§ **Data rows**
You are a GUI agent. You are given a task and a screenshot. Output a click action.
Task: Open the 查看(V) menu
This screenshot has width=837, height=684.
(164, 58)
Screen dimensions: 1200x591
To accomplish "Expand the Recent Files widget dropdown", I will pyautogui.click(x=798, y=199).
--
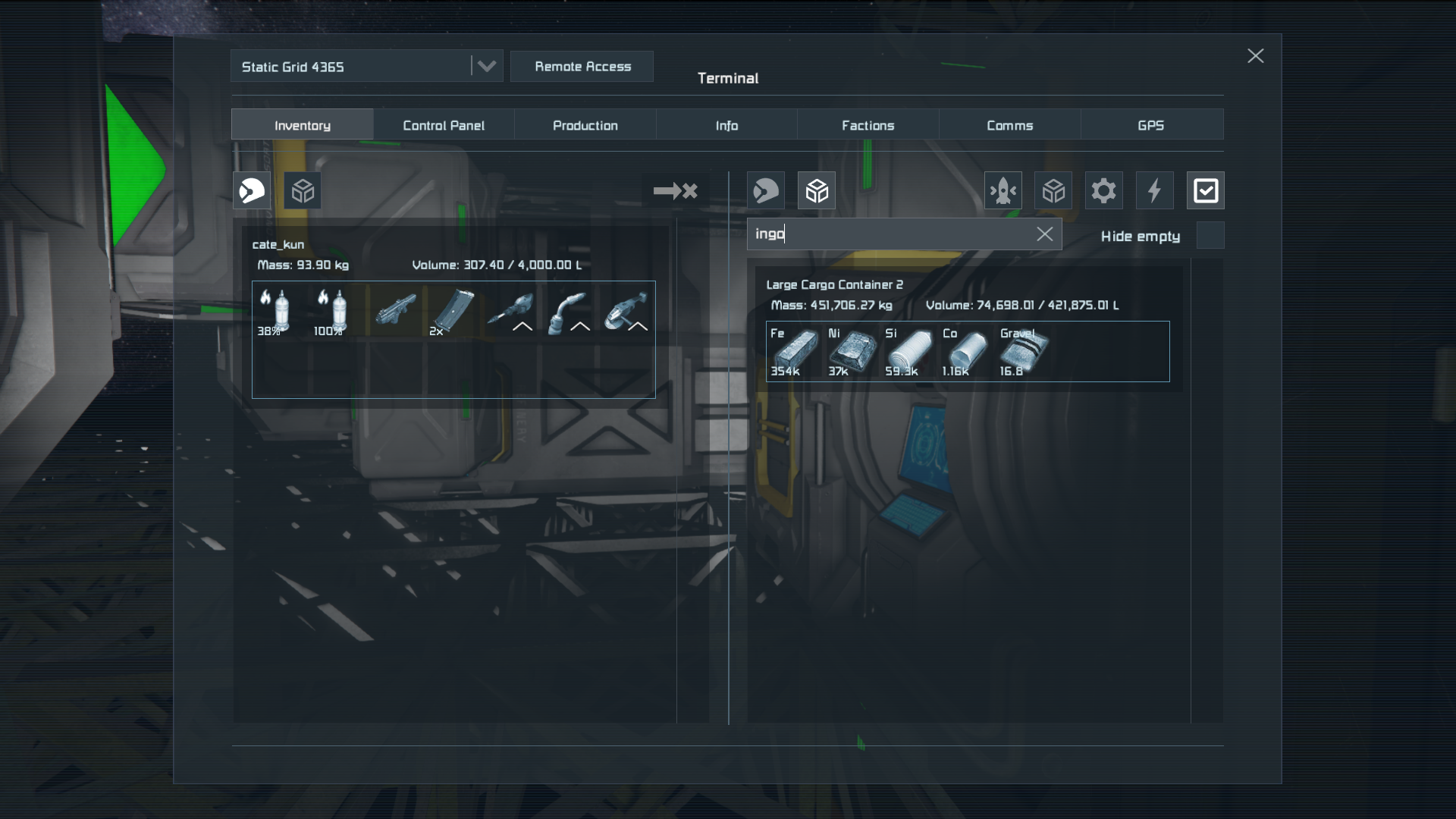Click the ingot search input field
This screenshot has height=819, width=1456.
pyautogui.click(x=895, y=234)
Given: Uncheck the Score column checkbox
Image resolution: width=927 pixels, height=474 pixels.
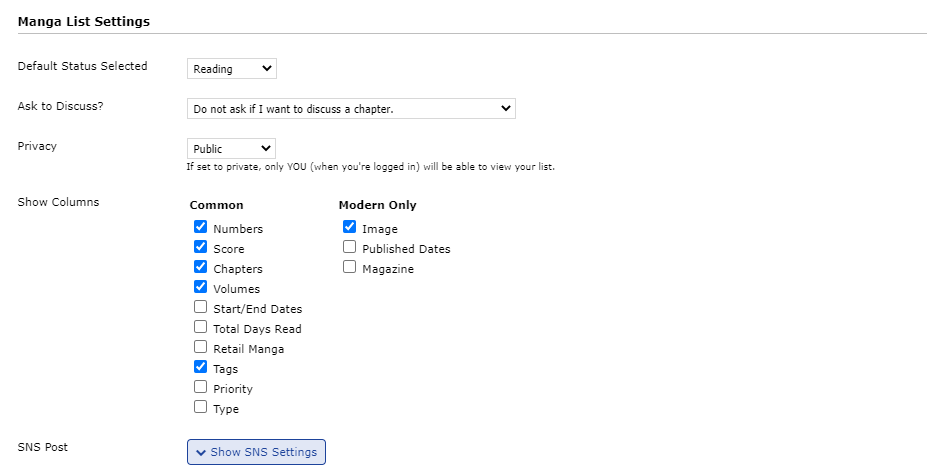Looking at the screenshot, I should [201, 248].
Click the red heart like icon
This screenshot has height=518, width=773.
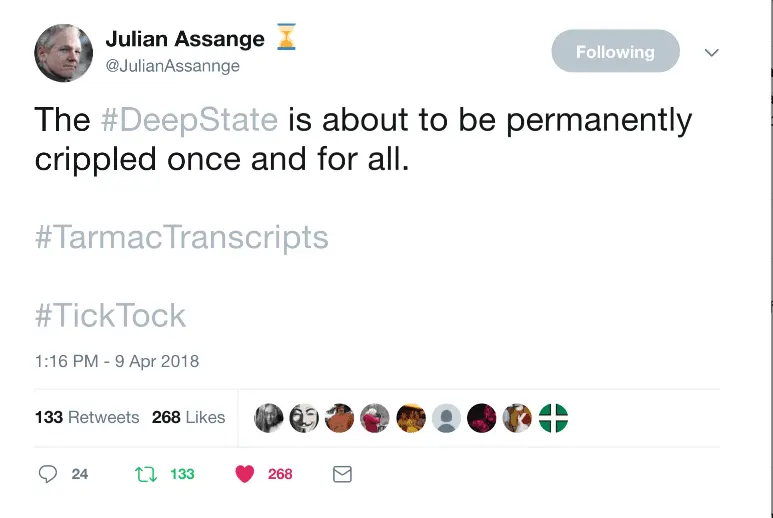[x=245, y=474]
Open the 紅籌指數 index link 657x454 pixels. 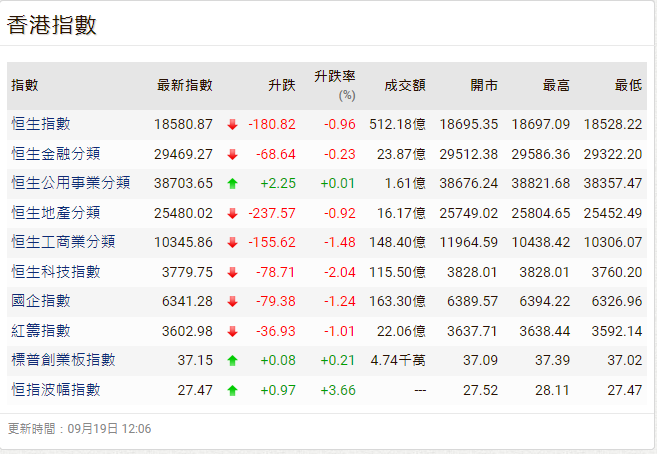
==
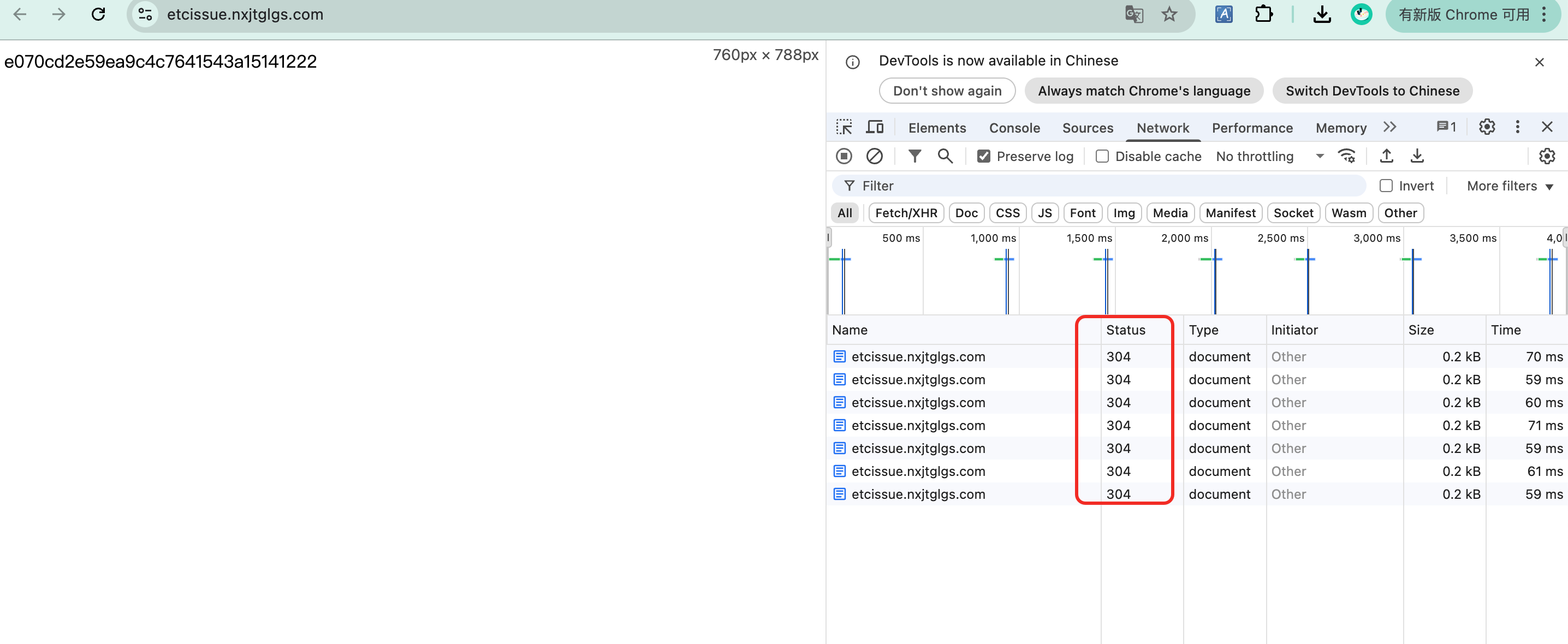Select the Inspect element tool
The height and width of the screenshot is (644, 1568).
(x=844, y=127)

§ **Challenge**
Reproduce the rows from the line containing "Select the Inspect element tool" through the line containing "(x=844, y=127)", substituting "image" for "screenshot" and changing nothing else, and omit the pictures.

§ **The reply**
Select the Inspect element tool
The height and width of the image is (644, 1568).
(x=844, y=127)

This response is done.